Of note, perforation during EBD only occurred in patients who had received LSI. All
six perforation cases necessitated prolonged hospitalization and two patients required
surgical treatment. Honda et al. previously described that LSI led not only to delayed
epithelialization and extended inflammation in the artificial ulcer but also to fibrotic
changes and transmural destruction of the muscularis propria, using a canine model
[17]. Furthermore, Nonaka et al. recently showed histopathological differences such as
those in the shape and arrangement of α-smooth muscle actin (SMA)-positive cells between
pig models that received and did not receive LSI during the healing process of esophageal
mucosal defects [18].
In the follow-up examinations in our study, very different images of the wound surface
and layer structure were observed endoscopically between patients who received LSI
and those who did not. Our findings have important implications because they may reflect
the disordered repair of the post-ESD ulcer as a result of LSI. The fact that all
institutions experienced perforations only in patients with prior LSI is unlikely
to be coincidental. Therefore, we speculate that LSI reduces the strength and elasticity
of the esophageal wall, resulting in vulnerability to dilating pressure.
Currently, we carefully perform EBD in patients with a history of LSI only when the
scope cannot be passed through and the patient experiences persistent dysphagia. In
the treatment for such patients, the maximum diameter of the dilated balloon should
probably be limited to 12 mm at the first session and increased in a stepwise manner
over several sessions, because all perforations in our cohort occurred when the maximum
balloon diameter was more than or equal to 15 mm. The rate of perforation in the Non-prevention
group in our study was consistent with other previous data. Thus, after LSI, it seems
to be hazardous to perform EBD in the conventional way.

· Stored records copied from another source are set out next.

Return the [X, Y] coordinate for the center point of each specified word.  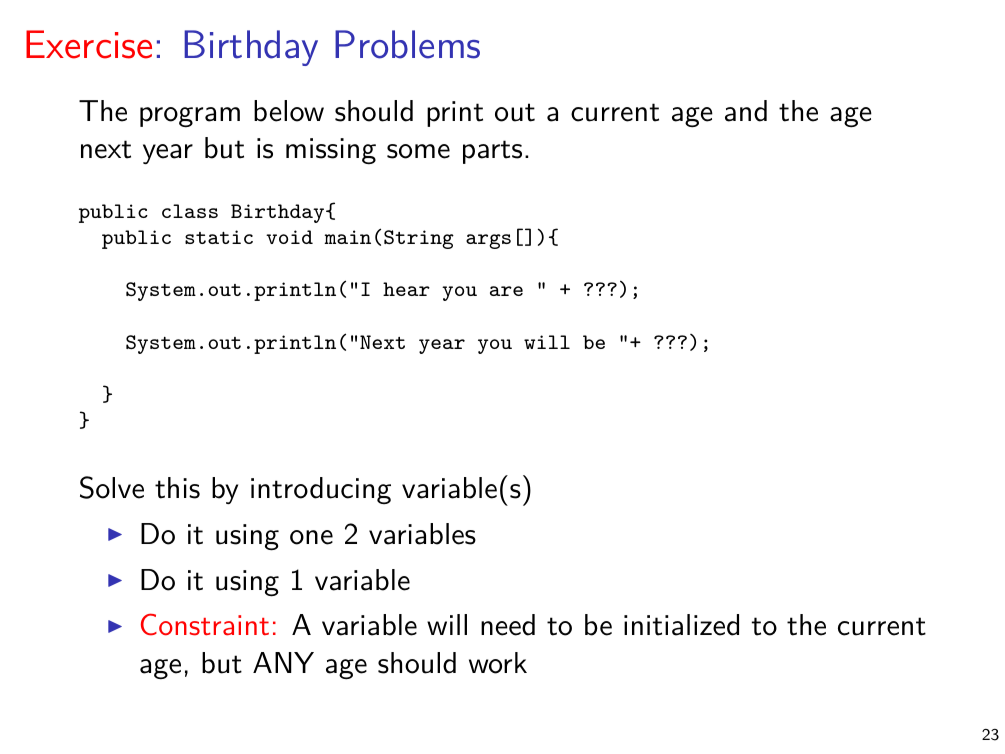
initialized [681, 625]
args [488, 241]
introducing [321, 490]
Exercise [89, 44]
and [746, 111]
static [219, 237]
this [177, 488]
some [418, 151]
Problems [407, 44]
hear [406, 289]
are [506, 291]
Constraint [205, 624]
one [311, 537]
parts [492, 152]
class [190, 211]
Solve [112, 487]
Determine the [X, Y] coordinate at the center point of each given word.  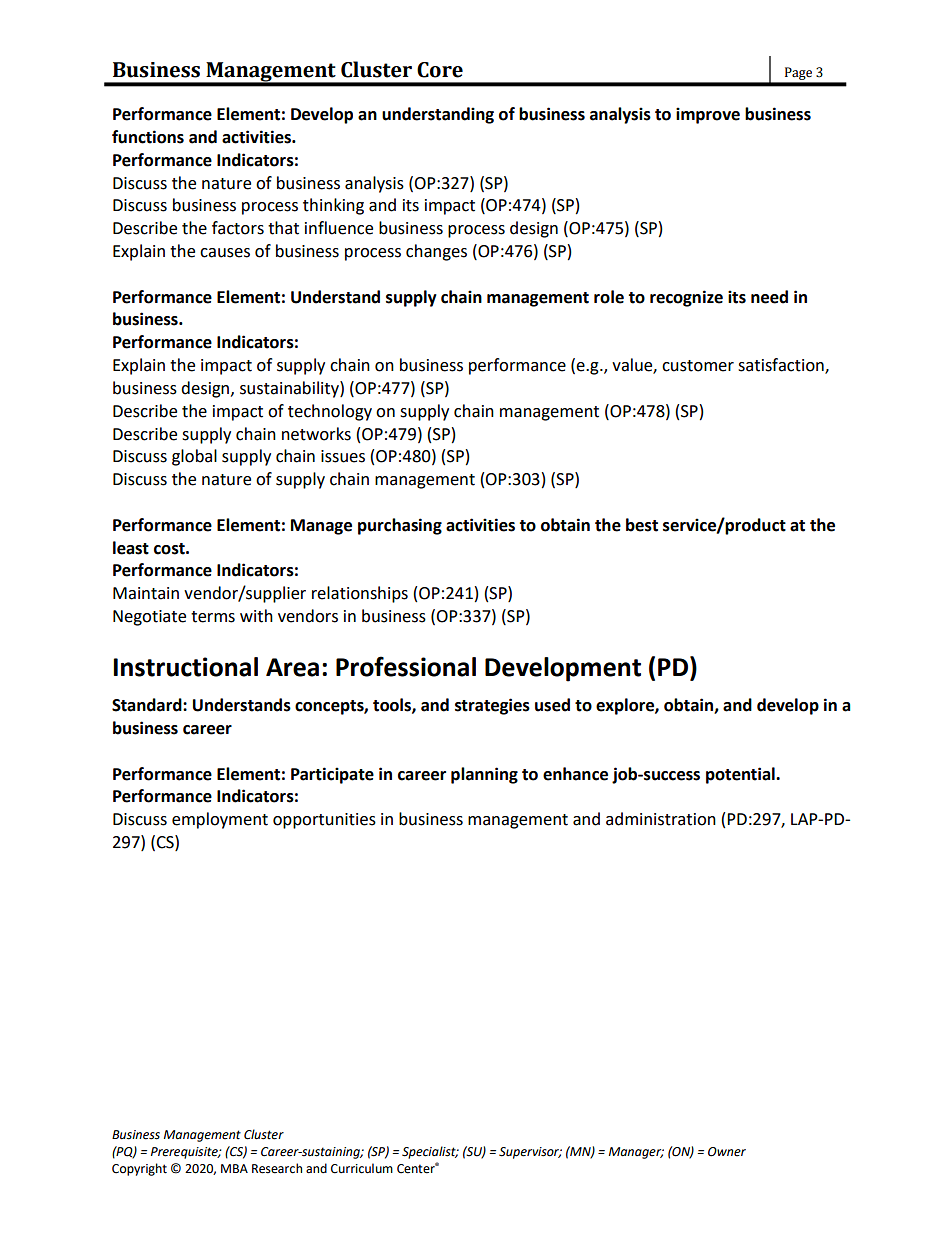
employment [220, 820]
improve [708, 115]
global [194, 457]
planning [484, 775]
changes [436, 252]
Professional [406, 666]
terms [213, 617]
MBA [234, 1168]
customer [698, 366]
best [642, 525]
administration [661, 819]
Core [440, 70]
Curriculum [362, 1168]
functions [148, 137]
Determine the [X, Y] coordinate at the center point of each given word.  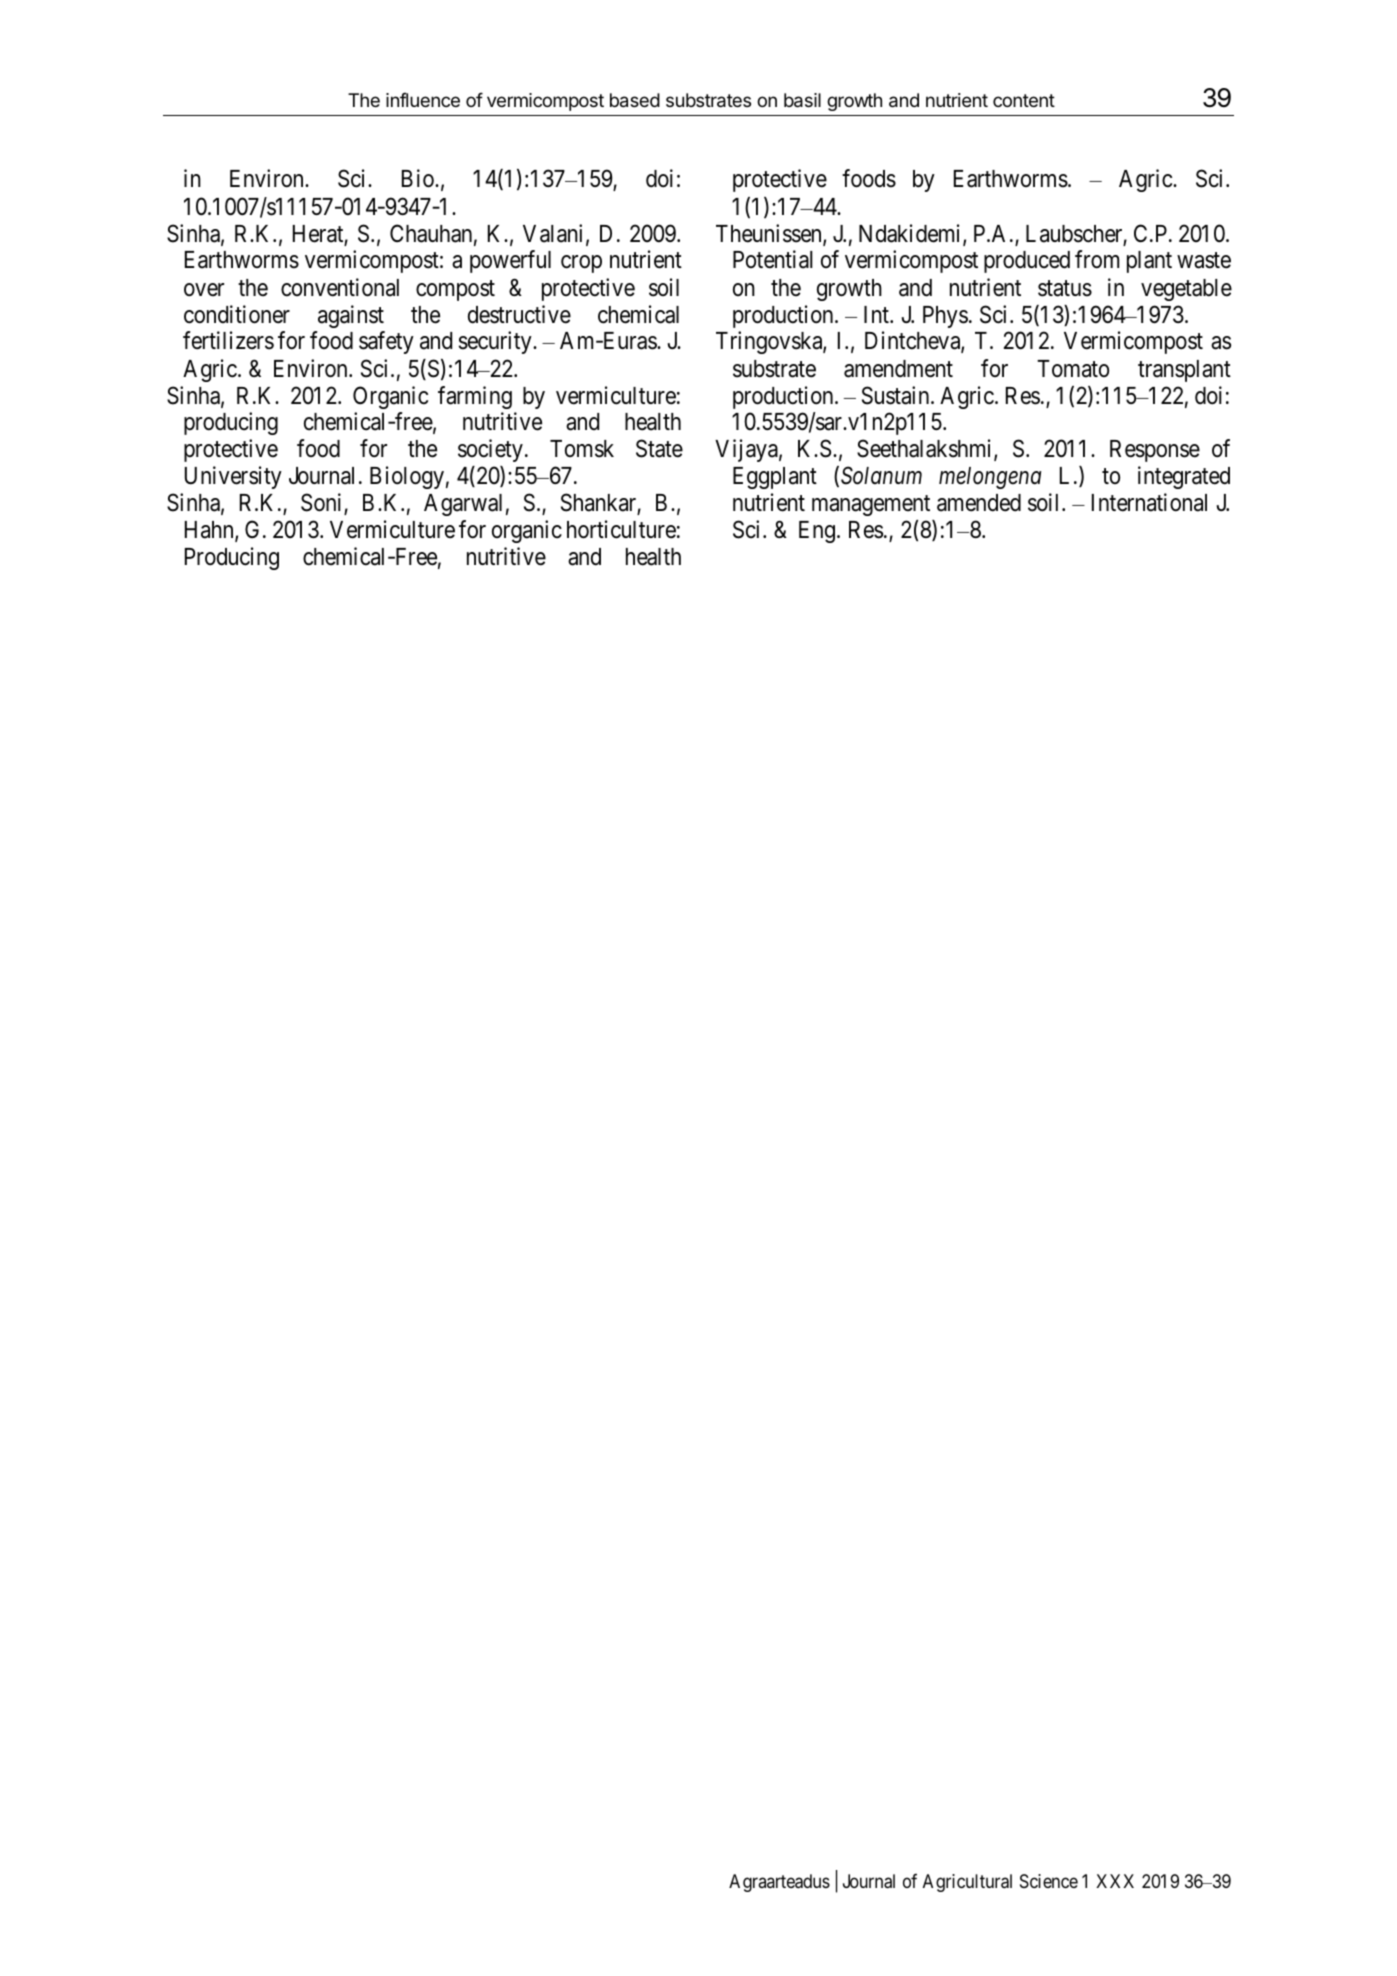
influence [423, 99]
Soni [323, 504]
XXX [1115, 1881]
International [1149, 502]
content [1024, 100]
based [635, 100]
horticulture [621, 529]
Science [1049, 1881]
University [233, 477]
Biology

Yamashina et al. presented a case of delayed perforation related to tissue damage
caused by LSI and noted that direct puncture of the muscularis propria by an injection
needle should be avoided during the procedure [11]. Although we have experienced no delayed perforation, a partial rupture in the muscle
layer that was suspected in our EUS study might also be due to direct damage. Gentle
injection into the residual submucosa without deeper insertion of the needle is essential
in LSI procedures.
The limitations of this study include its retrospective design and the limited number
of patients. The indication for LSI, type of steroid, and administered dose varied
considerably depending on the periods or institutions because no standard method of
LSI has been established. The association of LSI with a fragile esophageal wall warrants
further investigation. There are also some speculations as to the relationship between
wall vulnerability and the findings on narrow-band imaging or EUS. Nevertheless, our
data are highly suggestive about the efficacy and complications of LSI because we
only enrolled ESD patients with large lesions whose number will probably increase
in the near future, from multiple institutions.
Conclusion
LSI therapy is useful for preventing post-ESD stricture, although it might increase
the risk of perforation during EBD. EBD should be performed with great caution, especially
after LSI, for example, in a stepwise approach starting with a small balloon diameter.